Statistics Canada took a leadership role on the international stage. Its collaboration with various partners resulted in significant successes and milestones over the past fiscal year. For example, for the Conference of European Statisticians (CES), Statistics Canada led an in-depth review on measuring well-being in digital society, which covered data collection practices in 40 countries. The Chief Statistician and other executives assumed the role of chairperson for multiple international groups. In 2019–20, Statistics Canada assumed the roles of chair, co-chair or member for 14 out of the 18 United Nations Economic Commission for Europe CES working groups.
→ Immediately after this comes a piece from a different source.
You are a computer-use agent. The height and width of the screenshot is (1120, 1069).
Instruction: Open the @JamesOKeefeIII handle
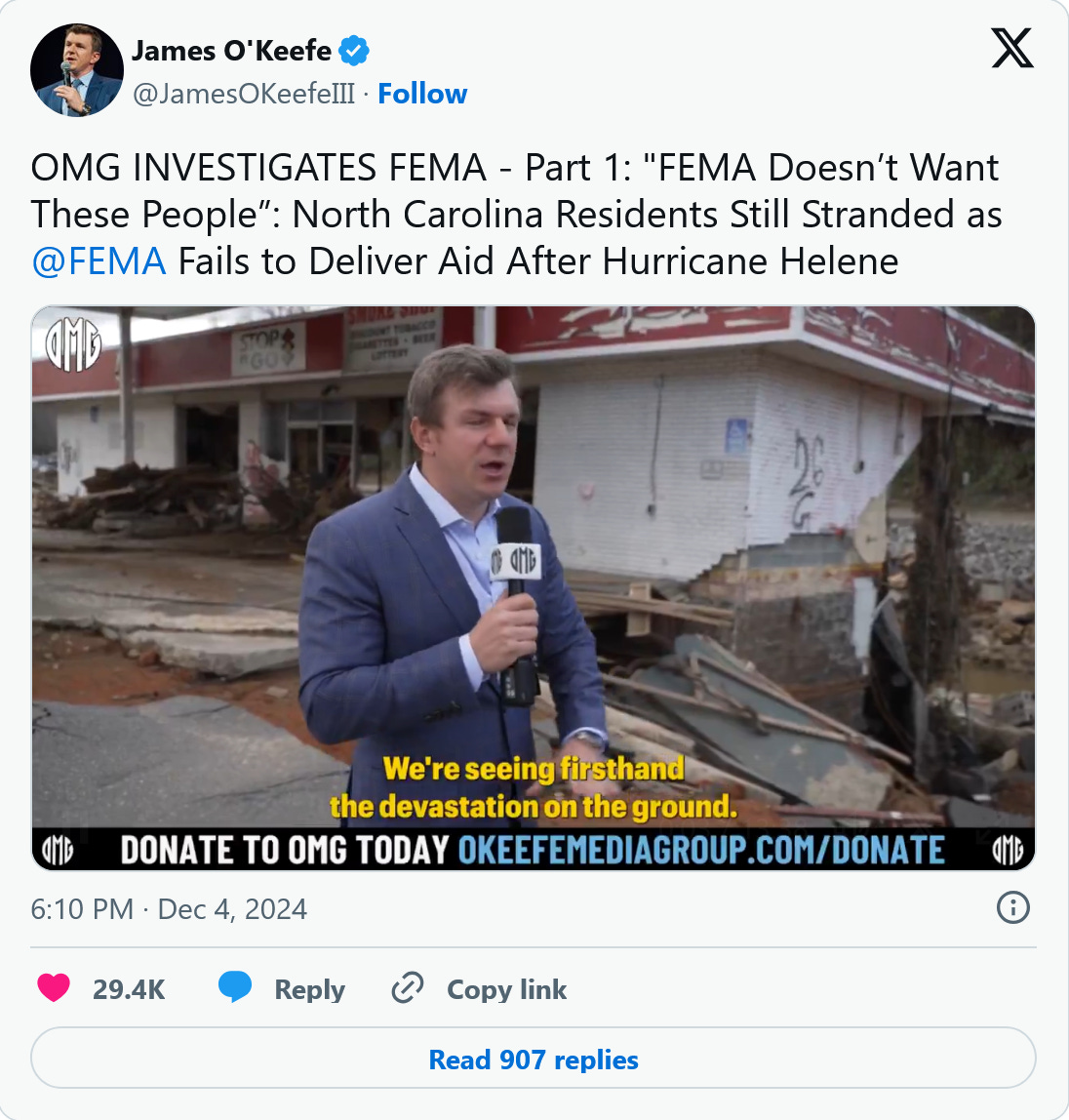(x=244, y=94)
Creating and sharing data through new partnerships and collaboration

Statistics Canada increased the number of collaborative projects and the sharing of new information during 2019–20. These projects ranged in size, length and formality. During 2019–20, Statistics Canada entered into 1,700 formal agreements with cost-recovery clients and partners to provide custom requests, workshops, statistical surveys and related services.

The agency has greatly increased collaborative activities related to housing statistics. In 2019, in partnership with the Canada Mortgage and Housing Corporation, Statistics Canada shared the results of the new Canadian Housing Survey to provide data on various topics, including social and affordable housing, wait-list times for housing, perceptions of well-being, and social inclusion.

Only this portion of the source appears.